Keutaman dan Hukum

Oleh : Khoirony. Art .i.k
BERJABAT TANGAN
(Muraja'ah : Imam Ahmad)
Sungguh pada diri Rasullulah Muhammad Saw terdapat suri tauladan yang baik dalam masalah aqidah, ibadah, mu’amalah dan semua aspek kehidupan. Ahlak beliau sangatlah terpuji  sehingga Ummul Mu’ minin Aisyah ketika ditanya tentang ahlaq beliau, ia mengatakan bahwa ahlak Rosulullah adalah Al Qur’an. Penutup para nabi ini dalam bermuamalah dengan para sahabatnya tidak membeda-bedakan antara yang satu dengan yang lainya.
Dalam satu riwayat dikatakan bahwa ada seorang laki - laki bertanya pada abu Dzar, “Apakah rasulullah menjabat tanga, ketika kalian menemuinya?” Maka dijawab, “tidaklah aku menemui beliau kecuali beliau menjabat tanganku.” (Hadist ini didhoifkan oleh Syaikh Albany di Almsykat 3/1327).
Hadist diatas adalah dhoif maka tidak bisa dijadikan landasan beribadah, kecuali dikatakan dengan riwayat lain yang  bisa mengangkat derajatnya menjadi hasan. Didalam kitab-kitab hadits terdapat banyak yang menerangkan disyariatkan amalan ini-yakni jabat tangan dengan sesama jenis ketika bertemu saudaranya sesama muslim (laki-laki dengan laki-laki atau mahramnya, wanita dengan wanita atau mahramnya, pen). Dalam suatu hadist dari Baro’ bin ‘Azib, Rosulullah Saw bersabda :
Tidaklah dua orang muslim bertemu lalu berjabat tangan kecuali keduanya diampuni (dosanya) sebelum lepas jabat tangan mereka. (HR Tirmidzi, Abu Dawud, Ibnu Majah, Ahmad dan dishahihkan oleh Al Albani dalam shahih sunan Tirmidzi 3/122)

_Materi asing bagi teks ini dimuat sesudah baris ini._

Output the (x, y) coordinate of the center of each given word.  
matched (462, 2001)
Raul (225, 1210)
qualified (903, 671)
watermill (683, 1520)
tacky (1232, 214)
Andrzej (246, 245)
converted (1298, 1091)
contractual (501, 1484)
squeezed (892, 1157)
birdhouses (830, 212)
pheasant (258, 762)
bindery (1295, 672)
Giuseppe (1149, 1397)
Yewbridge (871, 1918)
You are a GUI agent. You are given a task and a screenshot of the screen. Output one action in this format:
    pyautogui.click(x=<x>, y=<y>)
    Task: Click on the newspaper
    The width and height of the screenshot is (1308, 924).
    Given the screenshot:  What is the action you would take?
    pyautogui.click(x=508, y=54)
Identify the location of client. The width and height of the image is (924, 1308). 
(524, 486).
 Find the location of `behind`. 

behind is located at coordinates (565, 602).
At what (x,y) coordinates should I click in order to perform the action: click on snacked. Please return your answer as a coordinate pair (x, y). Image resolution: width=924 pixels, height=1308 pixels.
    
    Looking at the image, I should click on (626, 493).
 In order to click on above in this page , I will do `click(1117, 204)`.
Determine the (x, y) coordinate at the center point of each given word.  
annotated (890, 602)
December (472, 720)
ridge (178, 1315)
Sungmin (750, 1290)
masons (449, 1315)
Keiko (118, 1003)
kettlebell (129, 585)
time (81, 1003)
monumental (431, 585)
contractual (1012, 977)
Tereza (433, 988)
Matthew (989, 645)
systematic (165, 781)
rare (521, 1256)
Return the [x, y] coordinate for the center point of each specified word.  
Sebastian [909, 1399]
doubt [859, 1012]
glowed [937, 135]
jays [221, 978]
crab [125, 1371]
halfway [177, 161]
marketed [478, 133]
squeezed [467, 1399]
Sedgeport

Hadits diatas secara jelas menunjukan keutamaan berjabat tangan, Shaikh Salim bin ‘Ied Al Hilaliy berkata, “ dalam hadits ini Allah mengutamakan umat ini diatas umat-umat yang lain dengan menjadikan jabat tangan sebagaipenebus atau pelebur dosa.” (Bahjatun Nadhirin, 2/152).

HUKUM BERJABAT TANGAN

Bila ditinjau dari hukum , jabat tangan dibagi menjadi beberapa bagian.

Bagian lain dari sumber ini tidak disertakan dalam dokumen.